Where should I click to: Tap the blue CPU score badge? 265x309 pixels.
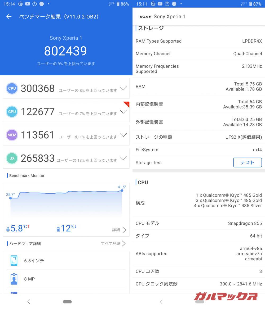tap(12, 88)
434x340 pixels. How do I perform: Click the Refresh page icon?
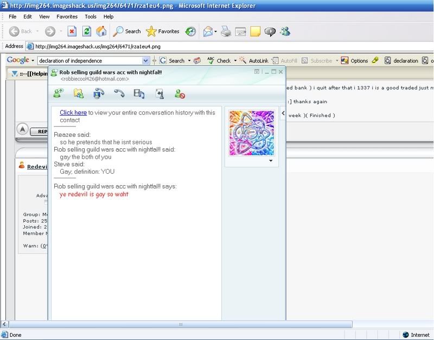[86, 32]
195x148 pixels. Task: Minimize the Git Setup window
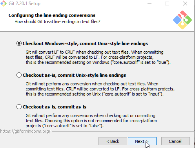pos(149,4)
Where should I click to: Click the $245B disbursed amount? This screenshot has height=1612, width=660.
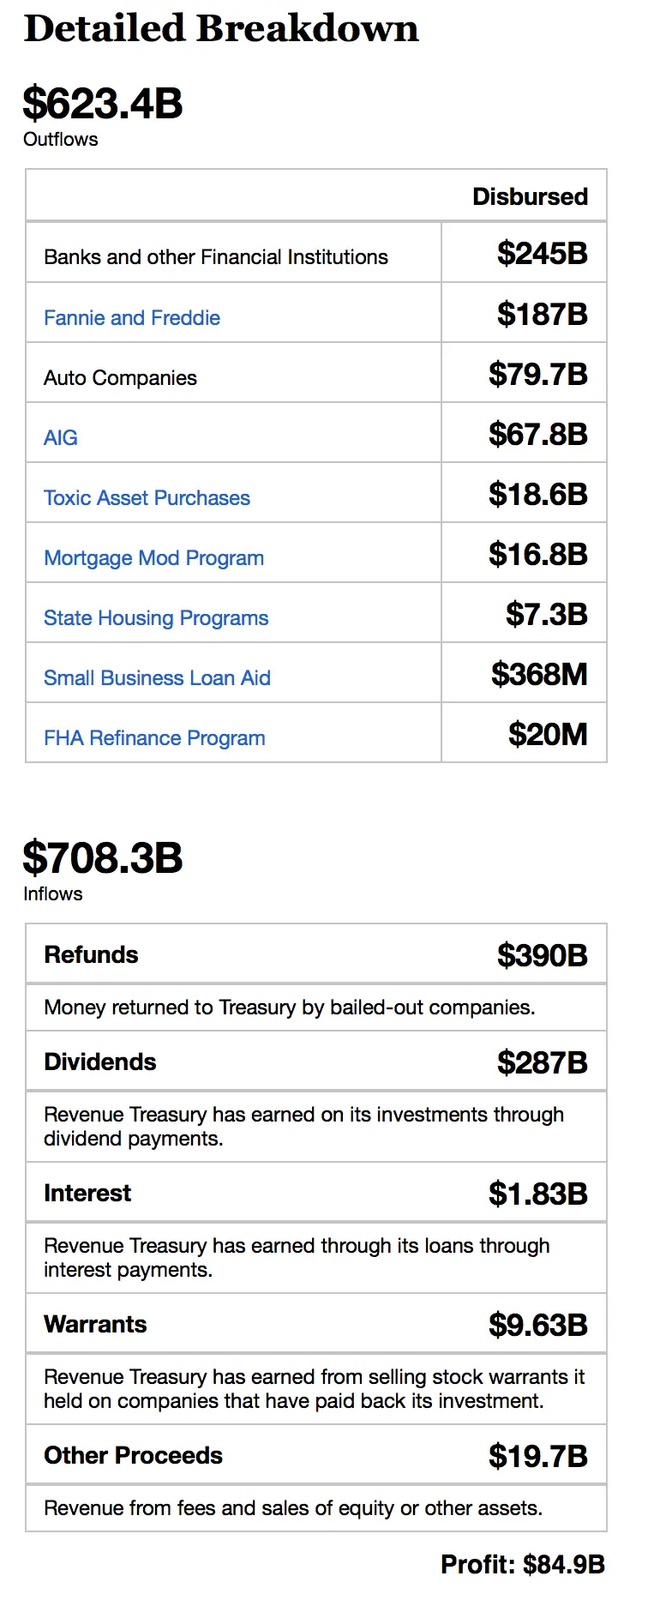click(x=542, y=254)
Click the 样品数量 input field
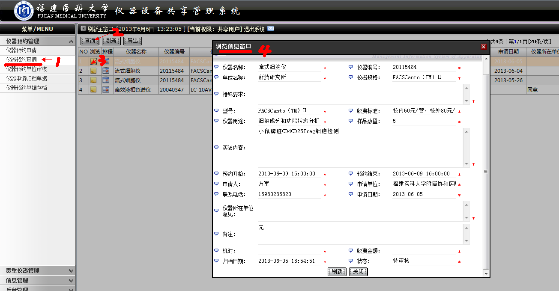Image resolution: width=559 pixels, height=291 pixels. [423, 121]
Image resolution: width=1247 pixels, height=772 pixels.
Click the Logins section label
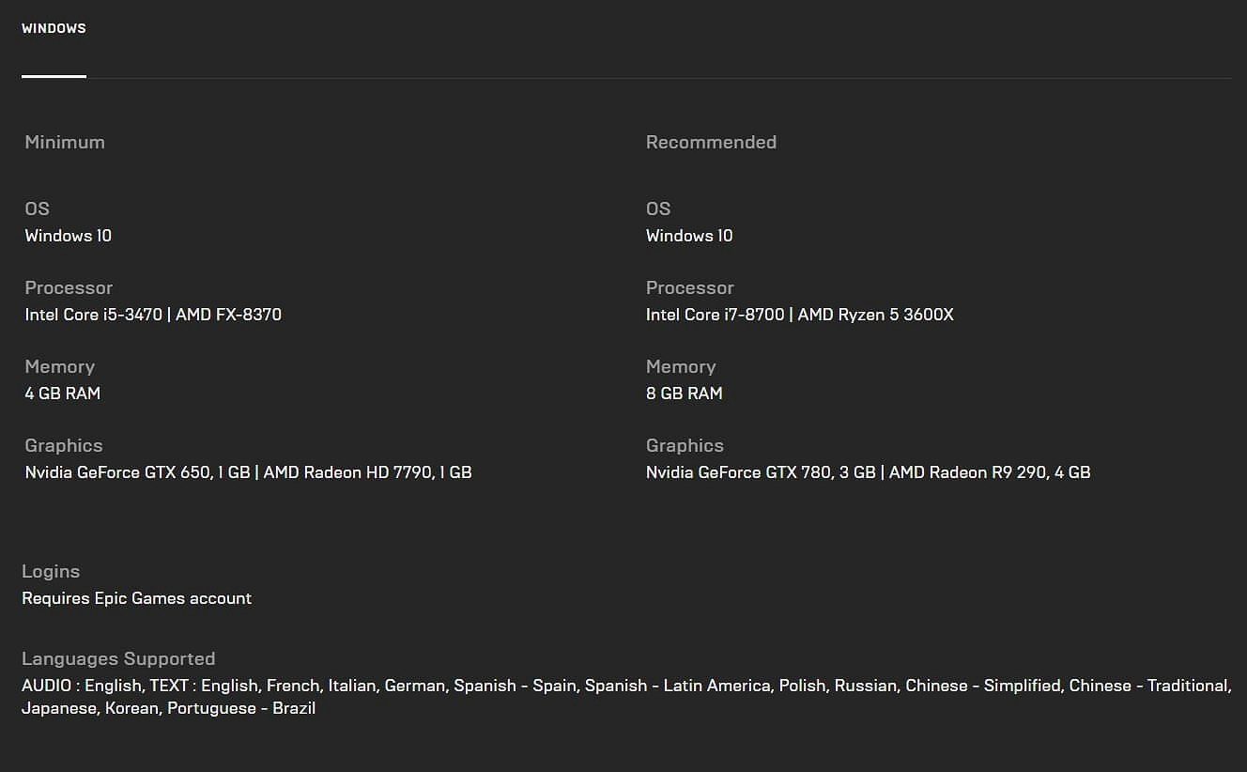(51, 572)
★ ★ ★ ★
→ **TASK REQUIREMENTS**: Reproduce all of the records above, including the requests. Multiply every number in the answers (the click coordinates, plus the image width and height stated inside one answer) by 1.1, round to whole numbers with halves going up, and leave the pictures out.

→ **THE SOLUTION**:
Where should I click to: Tap the blue CPU score badge? 265x309 pixels.
tap(13, 97)
434x340 pixels. How do I perform: Click the Refresh page icon?
[95, 35]
195x148 pixels. Task: Minimize the Git Setup window
pos(164,4)
Where should I click to: Click the $245B disbursed amount? This screenshot has height=1612, width=660.
click(x=596, y=279)
Click the 样品数量 input field
Image resolution: width=615 pixels, height=320 pixels. [465, 133]
Image resolution: width=1247 pixels, height=772 pixels.
Click the Logins section label
(56, 629)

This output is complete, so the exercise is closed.